Passage shown:
--------------------

[Tutor] Mutable data type in python
Alan Gauld
alan.gauld at btinternet.com
Sat Oct 3 10:02:47 CEST 2015
On 03/10/15 03:46, Anshu Kumar wrote:
> Hi Alan,
>
> I was trying to solve a simple dynamic programming problem.
>
> It goes like this. I have an input integer and i can choose to divide it by
> two or three or subtract by one to reduce it to one. there is a condition
> the number has to be divisible by 2 or 3 if we are dividing by two or three
> respectively. I have to get shortest path to reduce input number to 1 by
> using combination of either divide by three or two or subtract one.
>
>
> so let suppose i have number 16 as input it will be reduced to 1 in 5
> number of minimal steps 16-->16-1 = 15 -->15/3 = 5-->5-1= 4--> 4/2=2-->2/2
> =1
I donm;t understand the logic.

--------------------

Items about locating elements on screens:

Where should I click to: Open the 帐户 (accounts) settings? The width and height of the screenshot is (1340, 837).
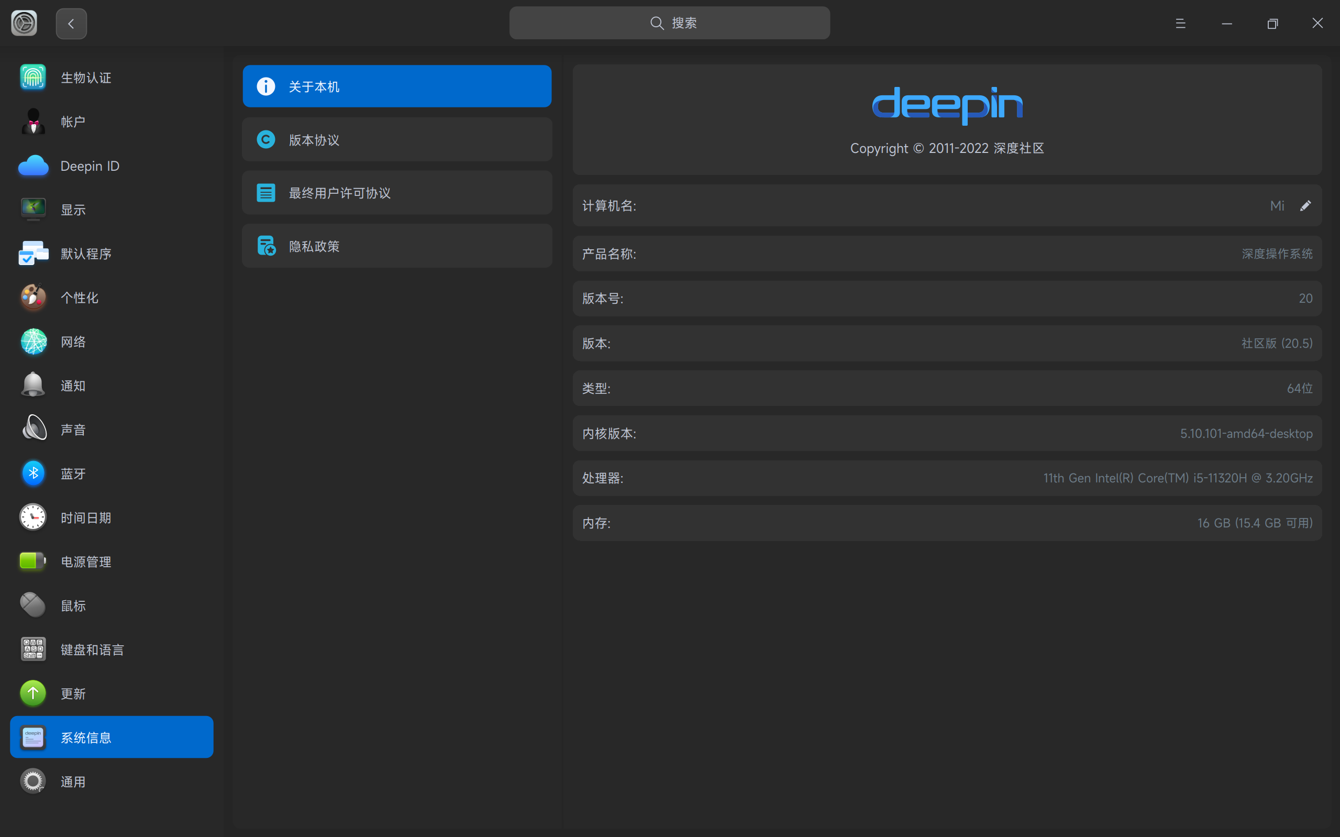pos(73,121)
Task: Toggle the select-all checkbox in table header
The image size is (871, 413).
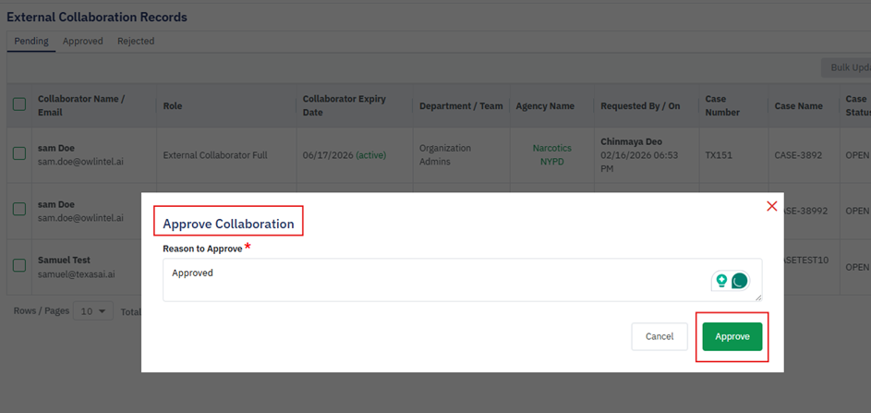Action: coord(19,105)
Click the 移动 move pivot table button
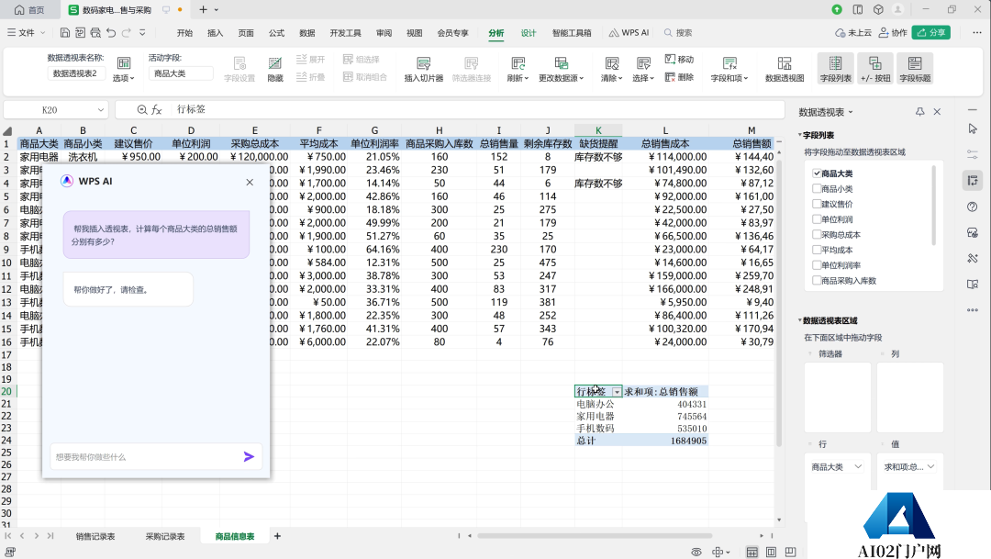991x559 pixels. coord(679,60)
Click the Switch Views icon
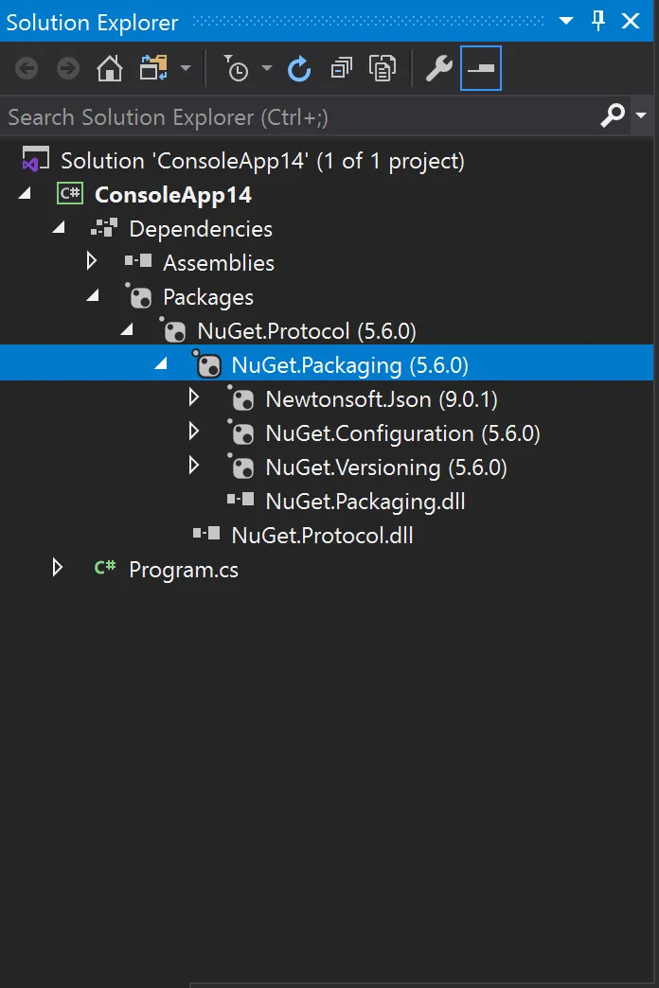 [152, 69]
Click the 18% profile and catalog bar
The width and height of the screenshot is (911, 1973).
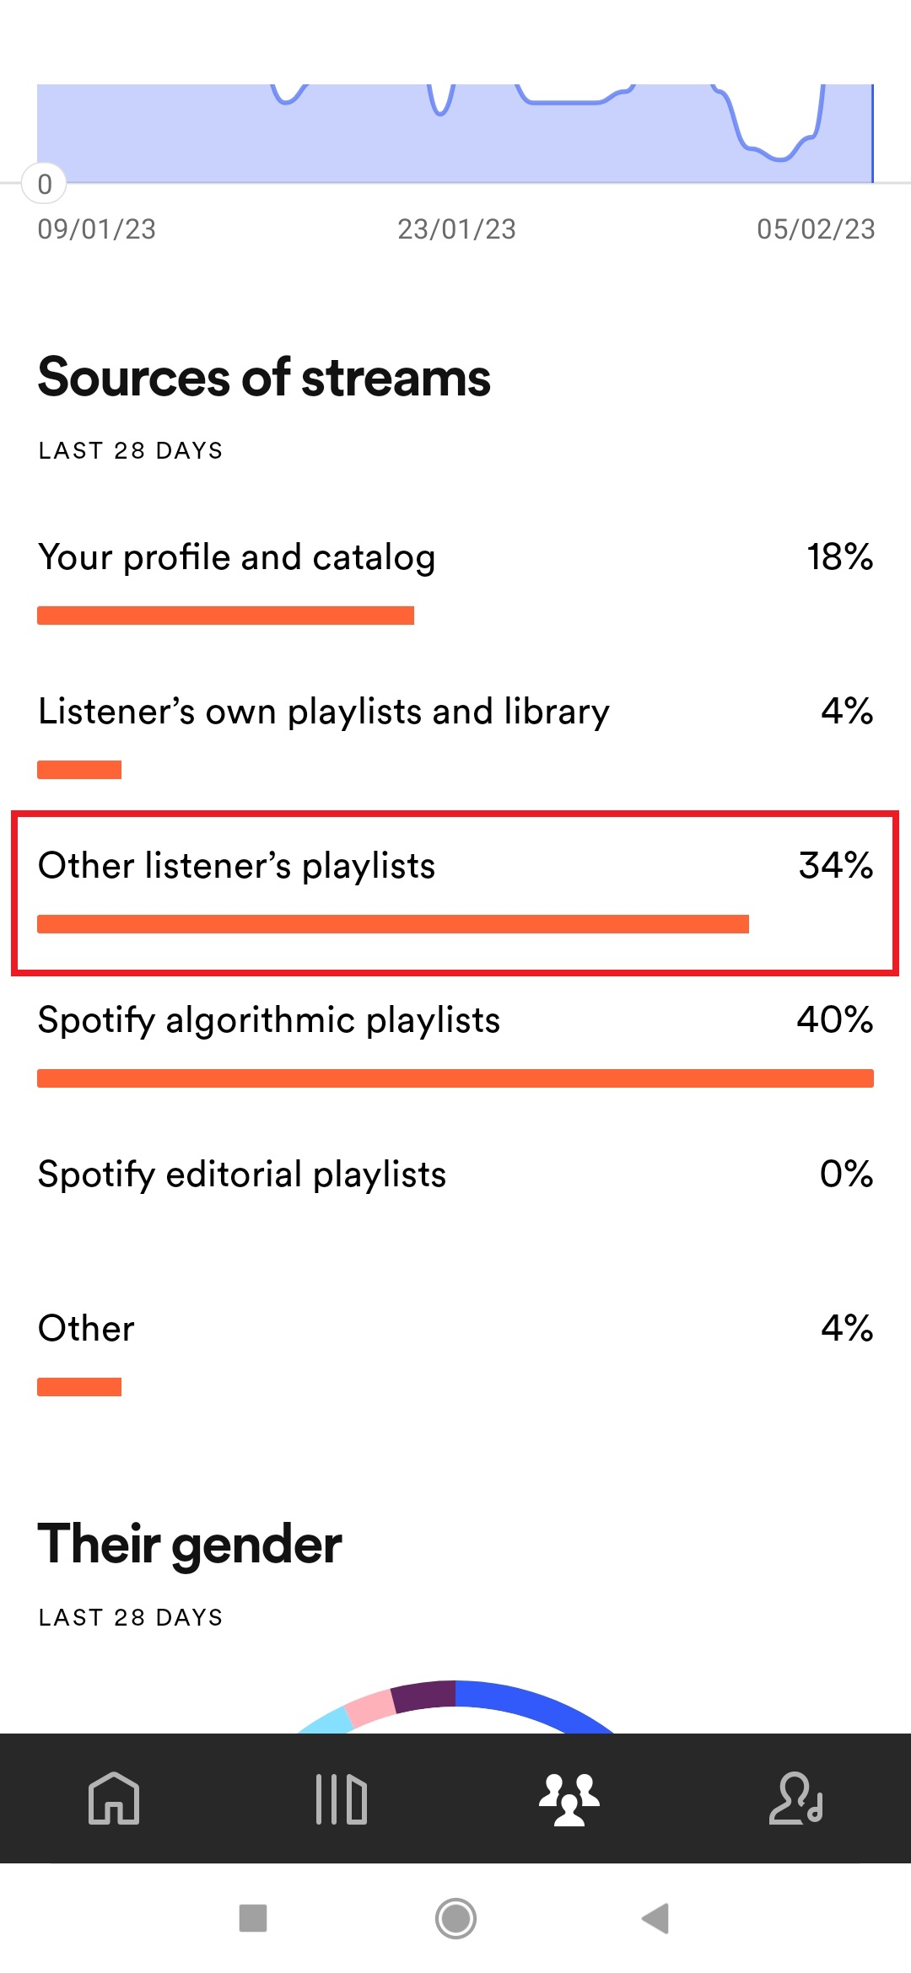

--------------------

Task goal:
Write the next part of the Python mailing-list reply on reducing a number to 1, picking up right after its last line.

Exercise response:
I'd have expected 16/2->8 as the first step, then 8/2 etc. So the depth
would be 4? Why would n-1 be the first step? And your code below
certainly doesn't do that. In fact it calls n-1 on every iteration.
> depth = float('inf')
>
> def findMinDepthPath(n,counter):
> global depth
> if(n== 1 and counter < depth):
> depth = counter
> elif(( n==2 or n==3) and counter < depth):
> depth = counter + 1
> else:
> if(counter < depth):
> if(n%3 == 0):
> findMinDepthPath(n/3,counter + 1)
> if(n%2 == 0):
> findMinDepthPath(n/2,counter + 1)
> findMinDepthPath(n-1,counter +1)
If I understand what I think you want I'd write this as:
def findMinDepthPath(n):
if n== 1:
return 0
elif n==2 or n==3:
return 1
elif n%3 == 0:
return findMinDepthPath(n/3)+1
elif n%2 == 0:
return findMinDepthPath(n/2)+1
else:
return findMinDepthPath(n-1)+1
The key difference being that I return a value rather
than try to set an external one. That removes the need
for the depth and counter values.
But it does give different results to your code because
the algorithm is slightly different for the n-1 cases,
so I may be oversimplifying. If so please explain the
logic again.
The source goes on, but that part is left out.